───── Records to process ─────

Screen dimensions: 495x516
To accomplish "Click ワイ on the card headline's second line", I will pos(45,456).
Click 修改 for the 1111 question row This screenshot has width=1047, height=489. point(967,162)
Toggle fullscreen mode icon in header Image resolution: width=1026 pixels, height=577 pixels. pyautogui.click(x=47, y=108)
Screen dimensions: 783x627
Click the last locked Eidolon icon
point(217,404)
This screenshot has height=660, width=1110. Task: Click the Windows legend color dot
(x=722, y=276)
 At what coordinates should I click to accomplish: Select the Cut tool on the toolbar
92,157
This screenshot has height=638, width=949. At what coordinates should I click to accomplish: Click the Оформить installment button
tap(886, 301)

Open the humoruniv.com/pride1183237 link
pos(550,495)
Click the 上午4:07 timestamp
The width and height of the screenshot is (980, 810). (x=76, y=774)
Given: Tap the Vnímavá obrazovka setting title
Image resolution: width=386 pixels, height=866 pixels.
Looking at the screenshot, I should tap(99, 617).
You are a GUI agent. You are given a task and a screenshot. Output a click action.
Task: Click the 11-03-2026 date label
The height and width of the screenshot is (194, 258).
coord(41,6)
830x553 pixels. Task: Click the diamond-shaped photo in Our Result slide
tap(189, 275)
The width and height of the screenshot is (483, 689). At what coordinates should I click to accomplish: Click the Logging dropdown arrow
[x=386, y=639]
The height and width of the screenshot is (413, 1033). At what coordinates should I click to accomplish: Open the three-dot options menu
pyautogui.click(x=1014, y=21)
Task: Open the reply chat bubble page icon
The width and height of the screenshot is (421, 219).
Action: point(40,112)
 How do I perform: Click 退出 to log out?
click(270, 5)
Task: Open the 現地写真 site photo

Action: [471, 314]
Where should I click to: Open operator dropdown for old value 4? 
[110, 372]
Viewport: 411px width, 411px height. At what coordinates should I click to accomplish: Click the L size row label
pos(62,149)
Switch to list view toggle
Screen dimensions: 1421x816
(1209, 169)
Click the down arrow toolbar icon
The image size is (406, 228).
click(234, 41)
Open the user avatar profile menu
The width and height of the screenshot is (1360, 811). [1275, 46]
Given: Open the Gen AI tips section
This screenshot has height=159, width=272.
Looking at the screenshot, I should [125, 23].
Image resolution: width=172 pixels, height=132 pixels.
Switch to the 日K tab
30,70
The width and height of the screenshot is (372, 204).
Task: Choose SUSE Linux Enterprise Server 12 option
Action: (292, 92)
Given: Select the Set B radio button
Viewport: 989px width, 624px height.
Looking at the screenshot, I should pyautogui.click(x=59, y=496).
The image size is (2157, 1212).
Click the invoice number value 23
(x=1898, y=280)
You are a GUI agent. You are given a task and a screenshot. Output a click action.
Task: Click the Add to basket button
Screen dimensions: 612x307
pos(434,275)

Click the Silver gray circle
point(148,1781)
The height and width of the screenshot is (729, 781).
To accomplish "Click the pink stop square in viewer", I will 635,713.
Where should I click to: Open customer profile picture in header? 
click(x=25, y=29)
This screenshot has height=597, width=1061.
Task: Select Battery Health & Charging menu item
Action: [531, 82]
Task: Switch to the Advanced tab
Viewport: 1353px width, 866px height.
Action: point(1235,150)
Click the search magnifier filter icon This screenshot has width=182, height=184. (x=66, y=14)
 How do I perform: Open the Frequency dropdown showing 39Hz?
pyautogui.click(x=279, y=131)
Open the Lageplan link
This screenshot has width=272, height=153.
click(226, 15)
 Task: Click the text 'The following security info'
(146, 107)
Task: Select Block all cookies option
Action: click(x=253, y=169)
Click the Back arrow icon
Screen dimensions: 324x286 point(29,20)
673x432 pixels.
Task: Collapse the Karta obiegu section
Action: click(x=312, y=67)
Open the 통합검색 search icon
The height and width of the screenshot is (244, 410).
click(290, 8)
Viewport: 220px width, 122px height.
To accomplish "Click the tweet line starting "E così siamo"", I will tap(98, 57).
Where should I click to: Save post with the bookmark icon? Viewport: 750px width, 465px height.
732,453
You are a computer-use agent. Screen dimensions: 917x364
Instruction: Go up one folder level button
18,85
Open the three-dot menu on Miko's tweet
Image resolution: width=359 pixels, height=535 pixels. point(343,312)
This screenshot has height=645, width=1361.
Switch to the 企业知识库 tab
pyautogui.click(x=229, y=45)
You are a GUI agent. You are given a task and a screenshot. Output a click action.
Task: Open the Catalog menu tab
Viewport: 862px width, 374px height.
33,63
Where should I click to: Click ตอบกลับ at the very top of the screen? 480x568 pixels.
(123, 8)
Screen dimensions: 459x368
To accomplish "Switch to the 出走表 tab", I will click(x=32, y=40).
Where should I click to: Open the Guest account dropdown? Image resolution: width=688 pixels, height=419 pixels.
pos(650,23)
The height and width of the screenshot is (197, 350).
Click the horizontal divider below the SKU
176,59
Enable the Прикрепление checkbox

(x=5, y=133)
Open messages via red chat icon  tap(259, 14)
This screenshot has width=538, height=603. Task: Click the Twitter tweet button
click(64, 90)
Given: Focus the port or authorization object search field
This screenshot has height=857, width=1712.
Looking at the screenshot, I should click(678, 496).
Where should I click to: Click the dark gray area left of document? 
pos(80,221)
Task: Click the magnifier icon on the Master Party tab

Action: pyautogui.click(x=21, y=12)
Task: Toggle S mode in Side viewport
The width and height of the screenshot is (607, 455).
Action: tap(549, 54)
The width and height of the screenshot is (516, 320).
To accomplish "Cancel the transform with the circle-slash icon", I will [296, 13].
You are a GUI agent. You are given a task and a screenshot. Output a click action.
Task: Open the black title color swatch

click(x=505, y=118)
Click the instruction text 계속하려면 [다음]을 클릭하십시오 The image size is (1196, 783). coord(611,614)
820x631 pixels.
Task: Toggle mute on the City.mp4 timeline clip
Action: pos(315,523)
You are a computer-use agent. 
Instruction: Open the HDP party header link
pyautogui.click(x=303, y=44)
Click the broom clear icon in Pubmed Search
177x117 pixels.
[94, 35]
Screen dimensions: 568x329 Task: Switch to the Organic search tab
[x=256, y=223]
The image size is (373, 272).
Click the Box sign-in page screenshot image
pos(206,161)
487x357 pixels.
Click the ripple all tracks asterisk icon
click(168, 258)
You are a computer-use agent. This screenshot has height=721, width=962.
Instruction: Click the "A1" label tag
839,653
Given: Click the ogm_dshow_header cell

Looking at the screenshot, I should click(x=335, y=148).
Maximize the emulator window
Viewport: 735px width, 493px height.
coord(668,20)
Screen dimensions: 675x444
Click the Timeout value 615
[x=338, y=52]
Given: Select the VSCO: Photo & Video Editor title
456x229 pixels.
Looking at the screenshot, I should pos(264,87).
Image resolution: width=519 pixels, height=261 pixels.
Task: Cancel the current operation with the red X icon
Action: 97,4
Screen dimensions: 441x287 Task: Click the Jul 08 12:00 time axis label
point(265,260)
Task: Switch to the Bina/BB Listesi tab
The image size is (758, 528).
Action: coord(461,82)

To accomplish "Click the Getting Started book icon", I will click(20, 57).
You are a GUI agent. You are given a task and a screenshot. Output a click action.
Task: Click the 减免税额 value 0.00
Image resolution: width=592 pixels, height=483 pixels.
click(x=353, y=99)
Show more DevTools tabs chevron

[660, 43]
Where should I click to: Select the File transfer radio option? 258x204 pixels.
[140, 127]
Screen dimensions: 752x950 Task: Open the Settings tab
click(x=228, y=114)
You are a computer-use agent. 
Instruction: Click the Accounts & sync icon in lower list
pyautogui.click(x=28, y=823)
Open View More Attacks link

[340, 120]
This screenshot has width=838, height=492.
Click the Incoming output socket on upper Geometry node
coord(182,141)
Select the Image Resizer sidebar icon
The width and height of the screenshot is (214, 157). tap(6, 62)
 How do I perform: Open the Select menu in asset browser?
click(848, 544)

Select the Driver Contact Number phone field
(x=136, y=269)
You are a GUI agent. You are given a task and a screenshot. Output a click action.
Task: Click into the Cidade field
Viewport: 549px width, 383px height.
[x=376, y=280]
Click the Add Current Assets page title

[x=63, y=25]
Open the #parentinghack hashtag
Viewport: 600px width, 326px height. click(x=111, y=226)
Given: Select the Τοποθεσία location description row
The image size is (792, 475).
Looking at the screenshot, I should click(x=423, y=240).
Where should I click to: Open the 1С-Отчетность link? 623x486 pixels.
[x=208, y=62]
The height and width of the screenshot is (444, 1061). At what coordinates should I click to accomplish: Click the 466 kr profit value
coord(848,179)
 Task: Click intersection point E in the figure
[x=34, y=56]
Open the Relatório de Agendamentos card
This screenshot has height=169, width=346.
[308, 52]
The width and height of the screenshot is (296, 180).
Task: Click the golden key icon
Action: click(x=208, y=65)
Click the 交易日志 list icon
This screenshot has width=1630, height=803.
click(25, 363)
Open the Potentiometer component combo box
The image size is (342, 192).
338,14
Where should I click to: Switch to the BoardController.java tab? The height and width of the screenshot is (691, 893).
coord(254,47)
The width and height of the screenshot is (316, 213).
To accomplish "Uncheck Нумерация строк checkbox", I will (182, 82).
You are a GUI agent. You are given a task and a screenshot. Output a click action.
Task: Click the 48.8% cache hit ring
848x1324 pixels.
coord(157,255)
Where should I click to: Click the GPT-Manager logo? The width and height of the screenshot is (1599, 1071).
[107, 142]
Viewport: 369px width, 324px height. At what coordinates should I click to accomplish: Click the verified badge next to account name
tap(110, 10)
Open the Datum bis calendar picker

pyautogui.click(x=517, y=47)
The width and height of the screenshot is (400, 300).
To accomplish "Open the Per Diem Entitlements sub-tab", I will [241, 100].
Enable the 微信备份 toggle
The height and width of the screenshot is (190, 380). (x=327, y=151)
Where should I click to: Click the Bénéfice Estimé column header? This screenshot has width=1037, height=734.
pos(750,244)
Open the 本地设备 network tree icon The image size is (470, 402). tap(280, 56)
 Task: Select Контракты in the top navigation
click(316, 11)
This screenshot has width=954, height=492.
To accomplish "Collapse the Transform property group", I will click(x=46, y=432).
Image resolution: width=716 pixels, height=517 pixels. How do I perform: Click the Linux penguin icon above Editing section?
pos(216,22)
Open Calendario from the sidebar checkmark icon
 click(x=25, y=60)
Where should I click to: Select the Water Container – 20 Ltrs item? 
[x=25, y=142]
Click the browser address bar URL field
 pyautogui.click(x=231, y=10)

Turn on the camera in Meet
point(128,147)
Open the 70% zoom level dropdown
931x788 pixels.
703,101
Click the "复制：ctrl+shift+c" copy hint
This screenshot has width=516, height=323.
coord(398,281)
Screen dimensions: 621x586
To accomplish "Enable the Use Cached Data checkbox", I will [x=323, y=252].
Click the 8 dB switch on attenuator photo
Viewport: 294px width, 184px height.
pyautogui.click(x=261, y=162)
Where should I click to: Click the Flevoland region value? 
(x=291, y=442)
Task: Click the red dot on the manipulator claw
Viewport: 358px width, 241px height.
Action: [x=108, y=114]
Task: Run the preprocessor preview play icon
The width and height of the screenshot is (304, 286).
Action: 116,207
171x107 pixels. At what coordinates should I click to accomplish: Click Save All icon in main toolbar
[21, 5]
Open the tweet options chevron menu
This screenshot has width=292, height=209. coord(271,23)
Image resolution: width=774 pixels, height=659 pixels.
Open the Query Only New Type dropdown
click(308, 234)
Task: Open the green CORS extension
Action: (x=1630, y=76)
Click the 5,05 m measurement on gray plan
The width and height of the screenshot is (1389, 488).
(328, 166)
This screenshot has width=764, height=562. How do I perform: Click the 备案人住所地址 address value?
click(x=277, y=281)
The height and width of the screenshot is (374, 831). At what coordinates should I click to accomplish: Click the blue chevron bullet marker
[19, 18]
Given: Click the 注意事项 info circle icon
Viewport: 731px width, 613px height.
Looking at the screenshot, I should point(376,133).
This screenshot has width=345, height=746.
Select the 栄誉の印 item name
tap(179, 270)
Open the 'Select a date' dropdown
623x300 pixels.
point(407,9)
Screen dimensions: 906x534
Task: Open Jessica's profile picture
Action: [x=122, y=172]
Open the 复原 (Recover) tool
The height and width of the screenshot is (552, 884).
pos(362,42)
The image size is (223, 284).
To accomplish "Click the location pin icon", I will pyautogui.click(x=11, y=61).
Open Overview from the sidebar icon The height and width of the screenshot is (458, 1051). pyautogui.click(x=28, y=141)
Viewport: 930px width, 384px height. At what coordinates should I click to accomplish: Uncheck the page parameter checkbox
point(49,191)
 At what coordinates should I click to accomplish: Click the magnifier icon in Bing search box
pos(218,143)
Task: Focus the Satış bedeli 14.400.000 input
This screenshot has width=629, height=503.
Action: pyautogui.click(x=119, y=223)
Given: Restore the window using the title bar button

─────

● **The task**: Please transcribe the data exactly from its first line. End with the line that contains "Click 修改 for".

● **Solved problem**:
Screen dimensions: 495x516
To accomplish "Click ワイ on the card headline's second line", I will pos(45,456).
Click 修改 for the 1111 question row This screenshot has width=1047, height=489. point(967,162)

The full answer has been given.